PROBLEM REQUIREMENTS.
Take the entries that follow and return exactly the lines from the one holding "[Смотреть CS:GO - NiP" through the one holding "I am under 18 (593, 1318)", both included. Nothing else is needed.

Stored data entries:
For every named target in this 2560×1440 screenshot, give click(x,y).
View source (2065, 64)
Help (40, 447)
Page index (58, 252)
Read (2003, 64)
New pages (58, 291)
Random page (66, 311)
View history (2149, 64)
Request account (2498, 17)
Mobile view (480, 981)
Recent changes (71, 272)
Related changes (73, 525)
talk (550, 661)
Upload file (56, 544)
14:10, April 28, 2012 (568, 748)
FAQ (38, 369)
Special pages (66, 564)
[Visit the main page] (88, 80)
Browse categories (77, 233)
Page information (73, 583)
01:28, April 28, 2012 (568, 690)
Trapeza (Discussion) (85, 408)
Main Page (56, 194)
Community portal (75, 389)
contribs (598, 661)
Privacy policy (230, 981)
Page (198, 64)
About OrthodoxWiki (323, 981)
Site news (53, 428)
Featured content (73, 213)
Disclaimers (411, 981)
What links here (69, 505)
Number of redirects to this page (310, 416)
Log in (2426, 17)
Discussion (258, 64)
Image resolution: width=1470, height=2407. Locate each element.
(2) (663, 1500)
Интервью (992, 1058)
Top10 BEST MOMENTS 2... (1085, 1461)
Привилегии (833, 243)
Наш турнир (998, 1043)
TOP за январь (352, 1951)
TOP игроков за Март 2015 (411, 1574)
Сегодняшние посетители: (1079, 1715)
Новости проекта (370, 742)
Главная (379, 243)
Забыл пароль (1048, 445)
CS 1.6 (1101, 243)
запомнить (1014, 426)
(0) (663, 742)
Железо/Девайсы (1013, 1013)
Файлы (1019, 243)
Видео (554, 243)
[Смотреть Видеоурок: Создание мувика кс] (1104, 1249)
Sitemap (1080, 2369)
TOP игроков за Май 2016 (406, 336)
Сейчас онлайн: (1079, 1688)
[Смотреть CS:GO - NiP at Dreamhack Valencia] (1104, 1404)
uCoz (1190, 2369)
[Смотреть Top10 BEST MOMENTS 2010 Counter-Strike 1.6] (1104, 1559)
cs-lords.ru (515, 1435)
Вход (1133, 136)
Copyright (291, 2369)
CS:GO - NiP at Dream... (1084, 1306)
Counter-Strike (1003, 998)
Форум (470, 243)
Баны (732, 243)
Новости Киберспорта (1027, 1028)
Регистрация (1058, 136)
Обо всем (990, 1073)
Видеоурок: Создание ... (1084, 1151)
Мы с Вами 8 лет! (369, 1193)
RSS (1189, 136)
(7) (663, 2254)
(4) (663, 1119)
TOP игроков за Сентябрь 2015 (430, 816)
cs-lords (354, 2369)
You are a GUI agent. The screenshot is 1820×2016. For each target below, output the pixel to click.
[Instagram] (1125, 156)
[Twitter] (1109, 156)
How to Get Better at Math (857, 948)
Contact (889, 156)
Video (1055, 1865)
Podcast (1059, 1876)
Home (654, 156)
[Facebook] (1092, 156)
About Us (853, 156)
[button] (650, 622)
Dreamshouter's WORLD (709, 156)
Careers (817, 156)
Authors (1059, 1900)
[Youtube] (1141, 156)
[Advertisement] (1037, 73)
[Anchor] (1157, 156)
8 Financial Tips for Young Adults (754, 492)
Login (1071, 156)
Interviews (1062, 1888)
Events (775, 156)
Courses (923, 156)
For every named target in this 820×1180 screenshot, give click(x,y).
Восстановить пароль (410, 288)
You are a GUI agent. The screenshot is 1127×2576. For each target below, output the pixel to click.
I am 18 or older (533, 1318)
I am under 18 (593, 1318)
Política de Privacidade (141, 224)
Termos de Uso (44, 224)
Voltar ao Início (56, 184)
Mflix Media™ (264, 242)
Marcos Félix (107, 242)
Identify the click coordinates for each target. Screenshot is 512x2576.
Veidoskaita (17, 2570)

TASK OUTPUT.
[Смотреть CS:GO - NiP at Dreamhack Valencia] (1104, 1404)
uCoz (1190, 2369)
[Смотреть Top10 BEST MOMENTS 2010 Counter-Strike 1.6] (1104, 1559)
cs-lords.ru (515, 1435)
Вход (1133, 136)
Copyright (291, 2369)
CS:GO - NiP at Dream... (1084, 1306)
Counter-Strike (1003, 998)
Форум (470, 243)
Баны (732, 243)
Новости Киберспорта (1027, 1028)
Регистрация (1058, 136)
Обо всем (990, 1073)
Видеоурок: Создание ... (1084, 1151)
Мы с Вами 8 лет! (369, 1193)
RSS (1189, 136)
(7) (663, 2254)
(4) (663, 1119)
TOP игроков за Сентябрь 2015 (430, 816)
cs-lords (354, 2369)
You are a GUI agent. The screenshot is 1820×2016. For each target below, output the pixel to click.
[Instagram] (1125, 156)
[Twitter] (1109, 156)
How to Get Better at Math (857, 948)
Contact (889, 156)
Video (1055, 1865)
Podcast (1059, 1876)
Home (654, 156)
[Facebook] (1092, 156)
About Us (853, 156)
[button] (650, 622)
Dreamshouter's WORLD (709, 156)
Careers (817, 156)
Authors (1059, 1900)
[Youtube] (1141, 156)
[Advertisement] (1037, 73)
[Anchor] (1157, 156)
8 Financial Tips for Young Adults (754, 492)
Login (1071, 156)
Interviews (1062, 1888)
Events (775, 156)
Courses (923, 156)
For every named target in this 820×1180 screenshot, give click(x,y).
Восстановить пароль (410, 288)
You are a GUI agent. The screenshot is 1127×2576. For each target below, output the pixel to click.
I am 18 or older (533, 1318)
I am under 18 (593, 1318)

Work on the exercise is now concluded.